*** Entries supplied Section Begins ***

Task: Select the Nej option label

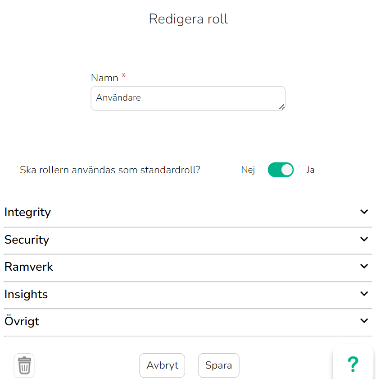Action: click(x=248, y=170)
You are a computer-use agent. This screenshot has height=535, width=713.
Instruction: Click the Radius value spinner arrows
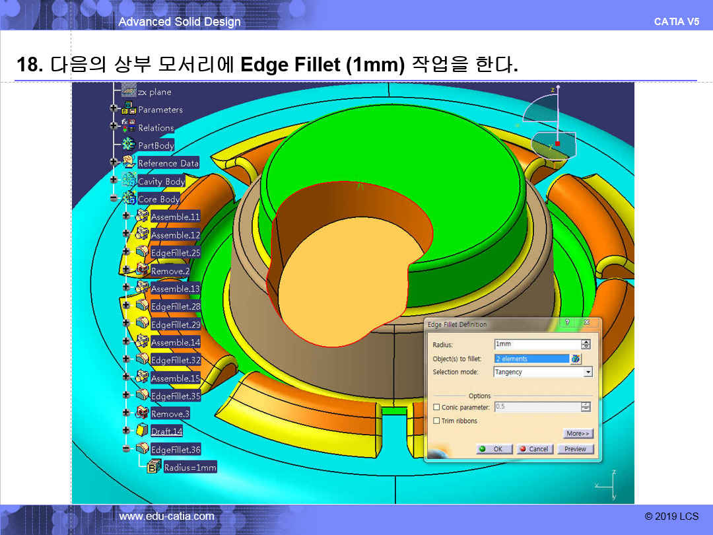click(x=586, y=344)
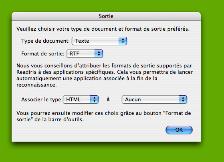Open the Associer le type HTML popup
The height and width of the screenshot is (162, 224).
[x=81, y=100]
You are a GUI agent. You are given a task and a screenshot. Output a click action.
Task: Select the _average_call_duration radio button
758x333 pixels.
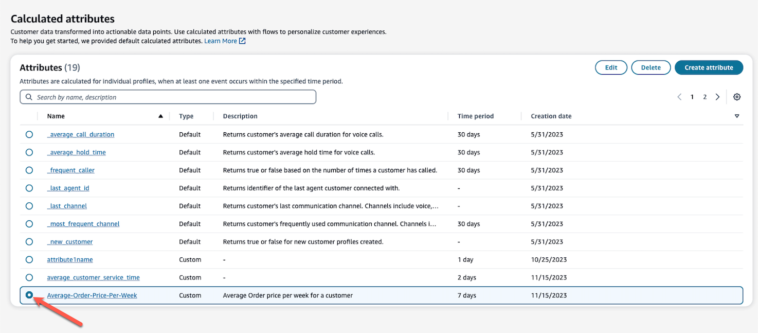29,134
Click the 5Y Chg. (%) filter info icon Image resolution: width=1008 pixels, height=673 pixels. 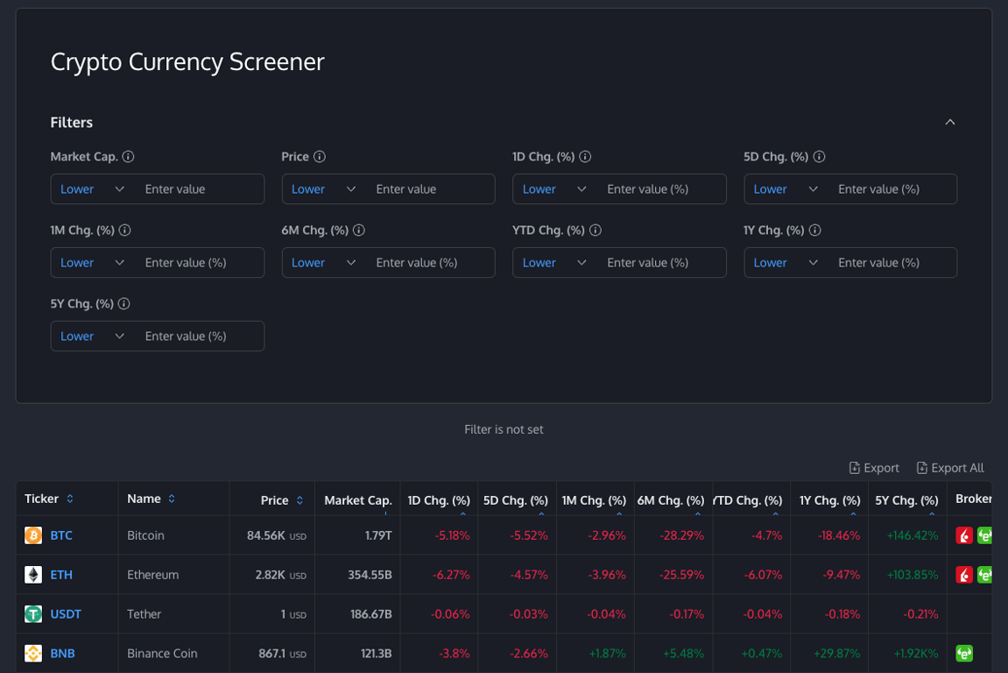tap(124, 304)
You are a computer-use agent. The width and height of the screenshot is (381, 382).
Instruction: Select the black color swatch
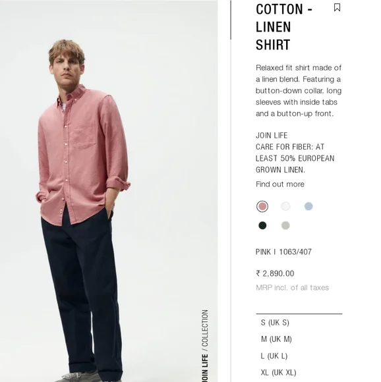coord(262,225)

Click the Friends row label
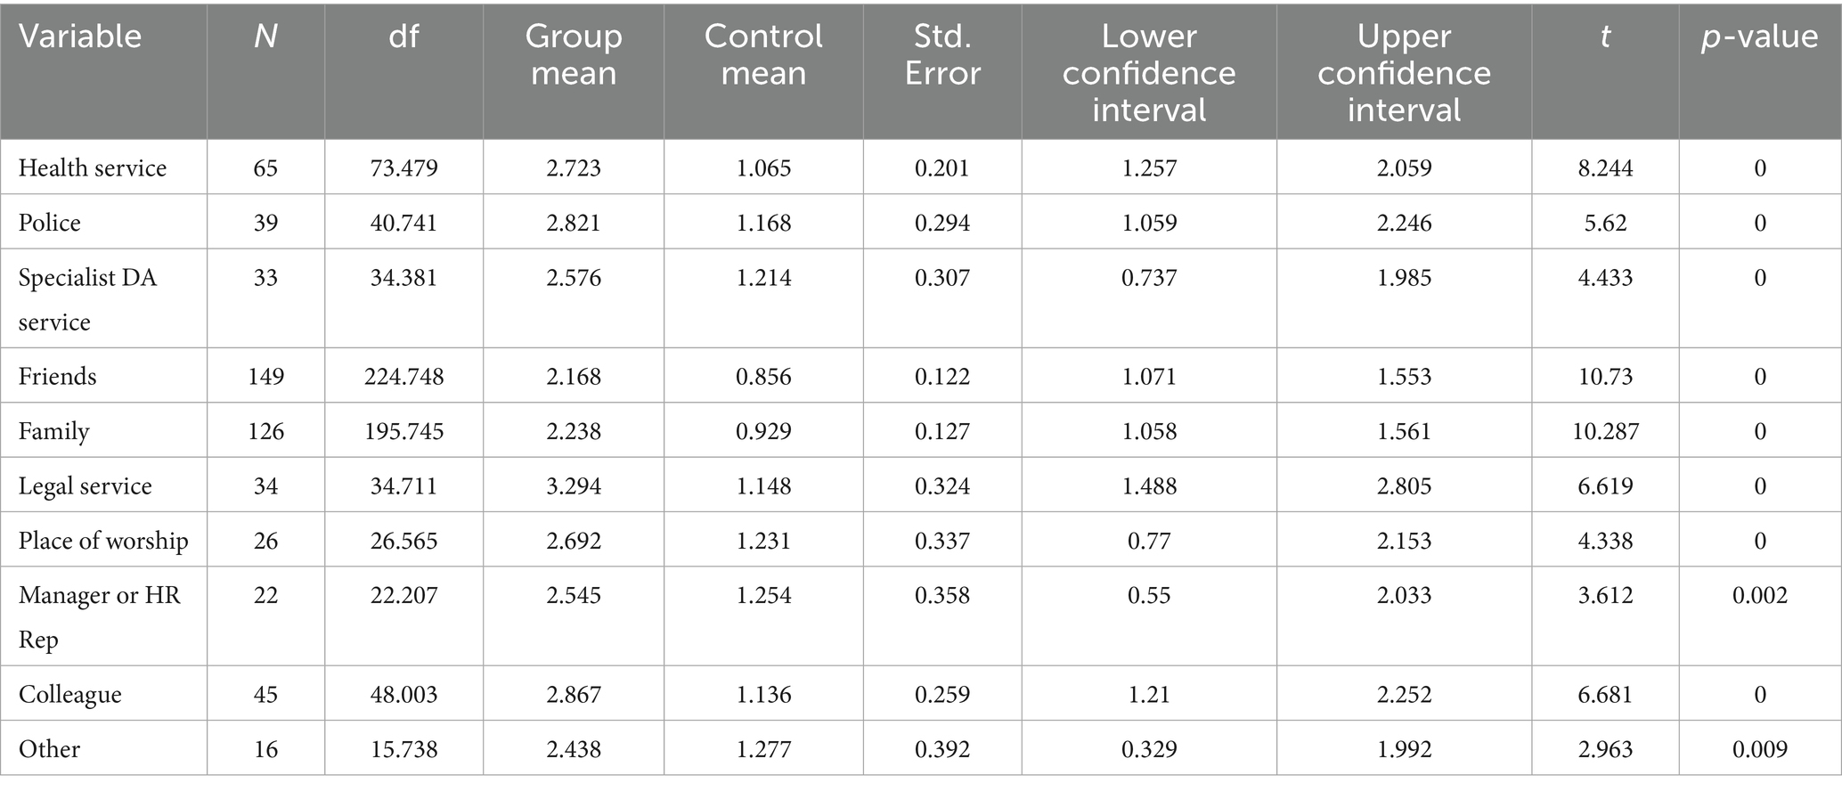[x=57, y=376]
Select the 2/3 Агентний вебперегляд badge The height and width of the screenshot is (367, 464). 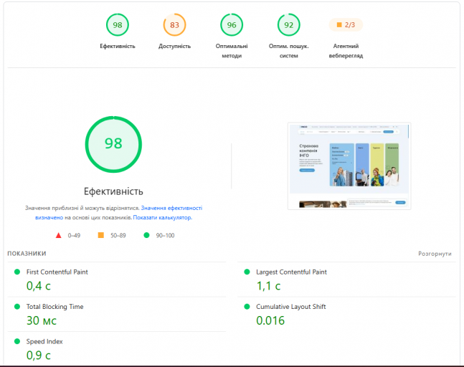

*** Entries supplied Section Ends ***

# [Assignment]
Write down only how many lines of the entries above include the word "agent".

# [Exercise output]
3